[Collected data entries]

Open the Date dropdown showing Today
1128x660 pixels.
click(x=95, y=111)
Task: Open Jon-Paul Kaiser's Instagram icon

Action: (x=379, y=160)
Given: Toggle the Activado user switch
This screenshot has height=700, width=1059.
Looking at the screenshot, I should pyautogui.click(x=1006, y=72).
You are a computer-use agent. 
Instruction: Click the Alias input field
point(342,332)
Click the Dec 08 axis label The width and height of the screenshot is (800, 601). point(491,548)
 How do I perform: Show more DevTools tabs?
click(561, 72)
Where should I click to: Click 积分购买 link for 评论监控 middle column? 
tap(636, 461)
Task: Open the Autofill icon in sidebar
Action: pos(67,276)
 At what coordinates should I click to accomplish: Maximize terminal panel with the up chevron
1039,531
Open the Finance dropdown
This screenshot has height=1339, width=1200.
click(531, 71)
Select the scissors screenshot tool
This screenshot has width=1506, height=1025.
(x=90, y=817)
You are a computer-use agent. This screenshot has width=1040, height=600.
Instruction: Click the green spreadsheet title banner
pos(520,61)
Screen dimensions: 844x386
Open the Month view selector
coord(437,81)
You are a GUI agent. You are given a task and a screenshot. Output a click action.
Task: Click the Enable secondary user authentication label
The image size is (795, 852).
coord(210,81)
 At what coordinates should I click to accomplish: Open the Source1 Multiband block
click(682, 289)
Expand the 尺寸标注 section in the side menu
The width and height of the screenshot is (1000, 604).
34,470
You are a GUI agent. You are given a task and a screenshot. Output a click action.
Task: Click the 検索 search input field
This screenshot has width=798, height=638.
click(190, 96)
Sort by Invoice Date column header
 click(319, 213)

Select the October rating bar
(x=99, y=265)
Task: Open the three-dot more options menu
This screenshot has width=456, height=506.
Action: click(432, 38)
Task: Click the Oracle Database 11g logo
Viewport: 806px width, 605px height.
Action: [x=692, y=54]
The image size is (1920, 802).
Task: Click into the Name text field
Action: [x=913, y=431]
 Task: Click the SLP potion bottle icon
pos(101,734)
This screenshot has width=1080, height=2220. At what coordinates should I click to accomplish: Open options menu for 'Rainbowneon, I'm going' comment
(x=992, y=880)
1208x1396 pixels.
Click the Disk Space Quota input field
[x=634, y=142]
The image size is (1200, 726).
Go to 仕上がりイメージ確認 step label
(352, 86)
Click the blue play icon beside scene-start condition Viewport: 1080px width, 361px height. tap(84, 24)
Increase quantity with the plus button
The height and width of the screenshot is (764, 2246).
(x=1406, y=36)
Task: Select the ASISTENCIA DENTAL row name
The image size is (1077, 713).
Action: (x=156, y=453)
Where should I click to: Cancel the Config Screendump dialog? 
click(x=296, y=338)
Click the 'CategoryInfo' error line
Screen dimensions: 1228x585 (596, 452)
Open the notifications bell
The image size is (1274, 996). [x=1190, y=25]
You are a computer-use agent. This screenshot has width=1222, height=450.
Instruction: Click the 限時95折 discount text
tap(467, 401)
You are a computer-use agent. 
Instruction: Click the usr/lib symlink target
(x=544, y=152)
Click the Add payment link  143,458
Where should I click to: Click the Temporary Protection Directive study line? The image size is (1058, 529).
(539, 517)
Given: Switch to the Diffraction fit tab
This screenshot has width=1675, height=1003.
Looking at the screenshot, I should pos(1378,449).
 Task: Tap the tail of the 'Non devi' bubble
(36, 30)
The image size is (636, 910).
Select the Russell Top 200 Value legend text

Work item: Copy out each entry exactly, leaving nothing out.

Response to the task:
Open the Date dropdown showing Today
1128x660 pixels.
click(x=95, y=111)
Task: Open Jon-Paul Kaiser's Instagram icon

Action: (x=379, y=160)
Given: Toggle the Activado user switch
This screenshot has height=700, width=1059.
Looking at the screenshot, I should pyautogui.click(x=1006, y=72).
You are a computer-use agent. 
Instruction: Click the Alias input field
point(342,332)
Click the Dec 08 axis label The width and height of the screenshot is (800, 601). point(491,548)
 How do I perform: Show more DevTools tabs?
click(561, 72)
Where should I click to: Click 积分购买 link for 评论监控 middle column? 
tap(636, 461)
Task: Open the Autofill icon in sidebar
Action: pos(67,276)
 At what coordinates should I click to accomplish: Maximize terminal panel with the up chevron
1039,531
Open the Finance dropdown
This screenshot has height=1339, width=1200.
click(531, 71)
Select the scissors screenshot tool
This screenshot has width=1506, height=1025.
(x=90, y=817)
You are a computer-use agent. This screenshot has width=1040, height=600.
Instruction: Click the green spreadsheet title banner
pos(520,61)
Screen dimensions: 844x386
Open the Month view selector
coord(437,81)
You are a GUI agent. You are given a task and a screenshot. Output a click action.
Task: Click the Enable secondary user authentication label
The image size is (795, 852).
coord(210,81)
 At what coordinates should I click to accomplish: Open the Source1 Multiband block
click(682, 289)
Expand the 尺寸标注 section in the side menu
The width and height of the screenshot is (1000, 604).
34,470
You are a GUI agent. You are given a task and a screenshot. Output a click action.
Task: Click the 検索 search input field
This screenshot has width=798, height=638.
click(190, 96)
Sort by Invoice Date column header
 click(319, 213)

Select the October rating bar
(x=99, y=265)
Task: Open the three-dot more options menu
This screenshot has width=456, height=506.
Action: click(432, 38)
Task: Click the Oracle Database 11g logo
Viewport: 806px width, 605px height.
Action: [x=692, y=54]
The image size is (1920, 802).
Task: Click into the Name text field
Action: [x=913, y=431]
 Task: Click the SLP potion bottle icon
pos(101,734)
This screenshot has width=1080, height=2220. At what coordinates should I click to accomplish: Open options menu for 'Rainbowneon, I'm going' comment
(x=992, y=880)
1208x1396 pixels.
Click the Disk Space Quota input field
[x=634, y=142]
The image size is (1200, 726).
Go to 仕上がりイメージ確認 step label
(352, 86)
Click the blue play icon beside scene-start condition Viewport: 1080px width, 361px height. tap(84, 24)
Increase quantity with the plus button
The height and width of the screenshot is (764, 2246).
(x=1406, y=36)
Task: Select the ASISTENCIA DENTAL row name
The image size is (1077, 713).
Action: (x=156, y=453)
Where should I click to: Cancel the Config Screendump dialog? 
click(x=296, y=338)
Click the 'CategoryInfo' error line
Screen dimensions: 1228x585 (596, 452)
Open the notifications bell
The image size is (1274, 996). [x=1190, y=25]
You are a computer-use agent. This screenshot has width=1222, height=450.
Instruction: Click the 限時95折 discount text
tap(467, 401)
You are a computer-use agent. 
Instruction: Click the usr/lib symlink target
(x=544, y=152)
Click the Add payment link  143,458
Where should I click to: Click the Temporary Protection Directive study line? The image size is (1058, 529).
(539, 517)
Given: Switch to the Diffraction fit tab
This screenshot has width=1675, height=1003.
Looking at the screenshot, I should pos(1378,449).
 Task: Tap the tail of the 'Non devi' bubble
(36, 30)
The image size is (636, 910).
Select the Russell Top 200 Value legend text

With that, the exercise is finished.